Diese Harmonisierungspflicht hat der Beschwerdeführer verletzt. Er hat in der Zeit, für die ihm der Antritt des Grundwehrdienstes im Hinblick auf sein Hochschulstudium aufgeschoben worden war, eine unternehmerische Tätigkeit begonnen, aus der er nun besonders rücksichtswürdige Interessen abzuleiten versucht. Er hätte mit der Aufnahme seiner unternehmerischen Tätigkeit bis zur Ableistung der Präsenzdienst- bzw. nunmehr der Zivildienstpflicht zuwarten müssen, und zwar auch dann, wenn es sich bei der Beteiligung an der Gesellschaft um die Wahrnehmung einer günstigen wirtschaftlichen Chance gehandelt hat. Den Nachteil, sich bietende berufliche Chancen und Verdienstmöglichkeiten wegen des noch zu leistenden Zivildienstes (bzw. Präsenzdienstes) nicht nützen zu können, haben zahlreiche Zivildienstpflichtige (Wehrpflichtige) zu tragen. Hat ein Zivildienstpflichtiger (Wehrpflichtiger) bereits vor Erfüllung der ihn treffenden Dienstleistungspflicht seine wirtschaftliche oder berufliche Existenz zu verwirklichen begonnen, so können die durch die zivildienstbedingte (präsenzdienstbedingte) Abwesenheit verursachten wirtschaftlichen Nachteile nicht die besondere Rücksichtswürdigkeit geltend gemachter wirtschaftlicher Interessen begründen (vgl. auch dazu das oben zitierte Erkenntnis vom 23. April 1996).

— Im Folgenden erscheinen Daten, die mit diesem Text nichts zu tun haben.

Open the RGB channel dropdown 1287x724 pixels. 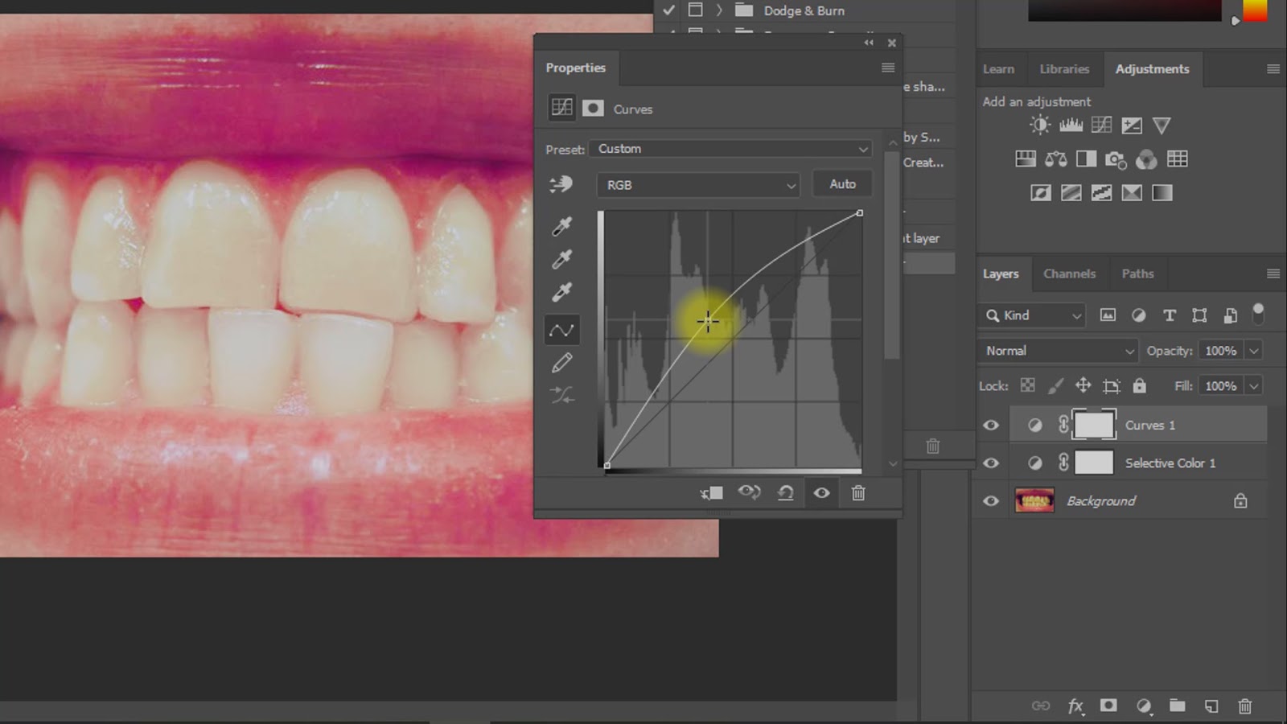tap(697, 185)
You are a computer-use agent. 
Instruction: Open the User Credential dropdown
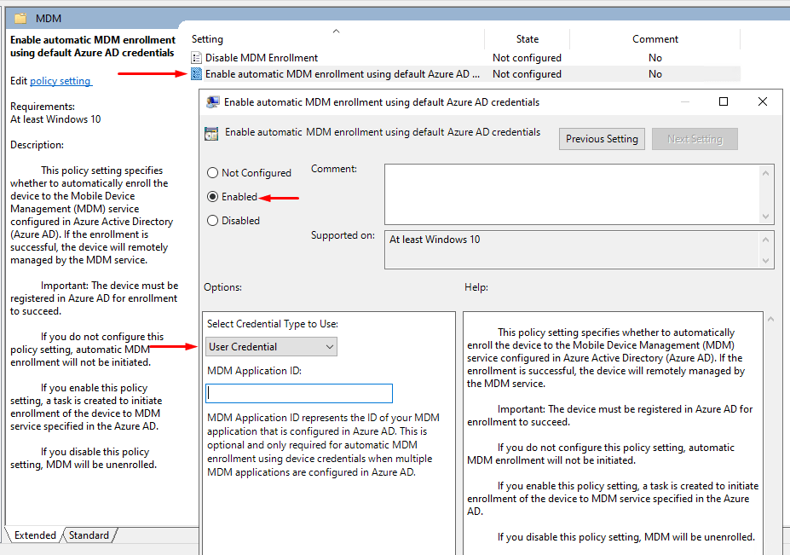[271, 347]
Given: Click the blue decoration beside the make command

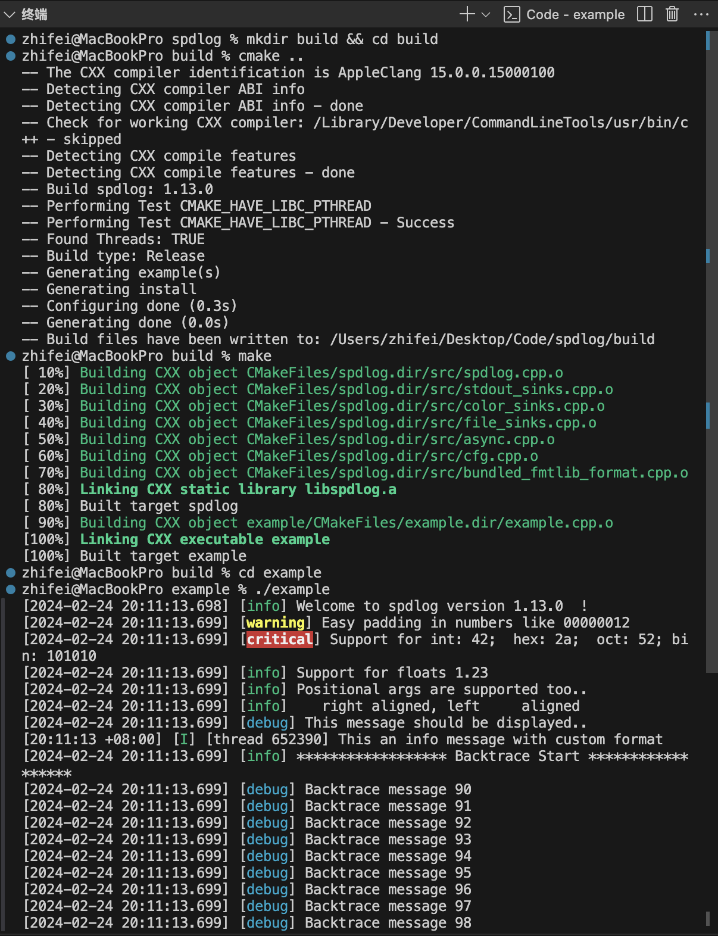Looking at the screenshot, I should point(10,355).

Das Beschwerdevorbringen ist nicht geeignet, eine Rechtswidrigkeit des angefochtenen Bescheides aufzuzeigen. Da sich der für die Entscheidung maßgebliche Sachverhalt bereits aus dem im Verwaltungsverfahren erstatteten Vorbringen des Beschwerdeführers im Zusammenhalt mit den von ihm vorgelegten Urkunden ergeben hat, bedurfte es keiner weiteren Ermittlungen durch die belangte Behörde. Der Beschwerdeführer, der die Verletzung der amtswegigen Ermittlungspflicht durch die belangte Behörde behauptet, zeigt nicht auf, welche konkreten Ermittlungen er vermißt. Die in der Beschwerde aufgestellte Behauptung, daß nur der Beschwerdeführer das für die Führung des Betriebes notwendige Know-how besitze, ist im Hinblick auf die oben dargestellte Rechtslage ohne Bedeutung. Dasselbe gilt für die Behauptung, die Öffnung der Handelsketten für Biogemüse habe sich im Jahre 1993 vollzogen, sodaß die Führung des Betriebes in der derzeitigen Form nicht mehr möglich wäre, wenn der Beschwerdeführer den Betrieb nicht auf diese Marktentwicklung eingestellt hätte. Der Beschwerdeführer hat nämlich seine Harmonisierungspflicht im oben dargestellten Sinn bereits durch seine Beteiligung an dem Unternehmen und nicht erst durch die Reaktion auf eine bestimmte Marktentwicklung verletzt.

Im Gegensatz zur Auffassung des Beschwerdeführers ist der vorliegende Beschwerdefall mit jenem, der dem hg. Erkenntnis vom 22. Oktober 1986, Slg. Nr. 12.269/A, zugrunde gelegen ist, nicht vergleichbar. Anders als in dem dem zitierten Erkenntnis zugrundeliegenden Beschwerdefall bestand für den Beschwerdeführer keine Notwendigkeit, seine wirtschaftlichen Tätigkeiten vor der Ableistung des Präsenzdienstes bzw. des Zivildienstes zu entfalten (vgl. dazu auch das hg. Erkenntnis vom 21. Juni 1988, Zl. 88/11/0017, das den nach dem seinerzeitigen Erkenntnis ergangenen Ersatzbescheid betroffen hat).

Da nach dem Gesagten den wirtschaftlichen Interessen des Beschwerdeführers aufgrund der Verletzung der Harmonisierungspflicht besondere Rücksichtswürdigkeit nicht zukommt, kann es auf sich beruhen, inwieweit es dem Beschwerdeführer möglich ist, während der Leistung des ordentlichen Zivildienstes im Rahmen seiner Freizeit im Unternehmen tätig zu werden.

Aus den dargelegten Erwägungen war die Beschwerde gemäß § 42 Abs. 1 VwGG als unbegründet abzuweisen.

Die Entscheidung über den Aufwandersatz gründet sich im Rahmen des gestellten Begehrens auf die §§ 47 ff VwGG in Verbindung mit der Verordnung BGBl. Nr. 416/1994.